To do
Work out how many lines in the listing below include the word "header". Give nothing but the number.

....................

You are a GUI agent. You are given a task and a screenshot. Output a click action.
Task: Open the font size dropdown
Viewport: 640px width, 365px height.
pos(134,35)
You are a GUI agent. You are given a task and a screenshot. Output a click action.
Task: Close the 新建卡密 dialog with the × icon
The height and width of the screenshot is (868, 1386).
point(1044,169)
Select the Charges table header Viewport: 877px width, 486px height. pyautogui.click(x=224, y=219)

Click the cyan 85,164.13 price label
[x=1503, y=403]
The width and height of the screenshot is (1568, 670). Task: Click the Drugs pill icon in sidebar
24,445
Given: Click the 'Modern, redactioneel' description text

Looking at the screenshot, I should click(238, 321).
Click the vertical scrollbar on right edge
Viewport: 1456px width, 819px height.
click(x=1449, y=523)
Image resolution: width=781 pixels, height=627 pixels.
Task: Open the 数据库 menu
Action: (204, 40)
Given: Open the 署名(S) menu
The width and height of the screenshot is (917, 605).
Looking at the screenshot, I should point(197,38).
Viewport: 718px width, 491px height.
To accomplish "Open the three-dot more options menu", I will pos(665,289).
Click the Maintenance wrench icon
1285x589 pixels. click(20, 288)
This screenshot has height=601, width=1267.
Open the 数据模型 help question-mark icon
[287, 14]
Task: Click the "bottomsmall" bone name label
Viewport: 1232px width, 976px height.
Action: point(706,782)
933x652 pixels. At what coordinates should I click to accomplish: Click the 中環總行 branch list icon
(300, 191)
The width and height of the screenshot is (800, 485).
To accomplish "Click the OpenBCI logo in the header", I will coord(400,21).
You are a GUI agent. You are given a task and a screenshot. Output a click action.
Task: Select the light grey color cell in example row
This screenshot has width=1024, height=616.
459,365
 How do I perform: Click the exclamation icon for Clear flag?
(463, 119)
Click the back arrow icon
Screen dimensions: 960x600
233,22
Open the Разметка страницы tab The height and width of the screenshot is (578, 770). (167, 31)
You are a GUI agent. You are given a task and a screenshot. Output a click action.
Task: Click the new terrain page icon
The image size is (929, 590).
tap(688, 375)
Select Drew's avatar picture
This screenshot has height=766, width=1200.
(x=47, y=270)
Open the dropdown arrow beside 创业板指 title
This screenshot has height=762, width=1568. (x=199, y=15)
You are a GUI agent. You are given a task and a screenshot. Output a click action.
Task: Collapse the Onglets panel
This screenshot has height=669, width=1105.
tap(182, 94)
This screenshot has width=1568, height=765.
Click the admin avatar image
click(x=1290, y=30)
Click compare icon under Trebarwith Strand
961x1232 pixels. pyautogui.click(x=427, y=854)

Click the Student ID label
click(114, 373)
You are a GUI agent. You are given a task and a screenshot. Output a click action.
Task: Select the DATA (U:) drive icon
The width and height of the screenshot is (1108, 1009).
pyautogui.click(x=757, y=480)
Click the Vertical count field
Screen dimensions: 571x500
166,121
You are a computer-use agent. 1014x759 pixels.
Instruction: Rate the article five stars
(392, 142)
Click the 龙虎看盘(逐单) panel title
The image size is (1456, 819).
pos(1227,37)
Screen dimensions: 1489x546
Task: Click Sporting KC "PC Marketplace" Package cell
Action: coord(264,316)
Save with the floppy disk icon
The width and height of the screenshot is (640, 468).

....................

Worked solution
2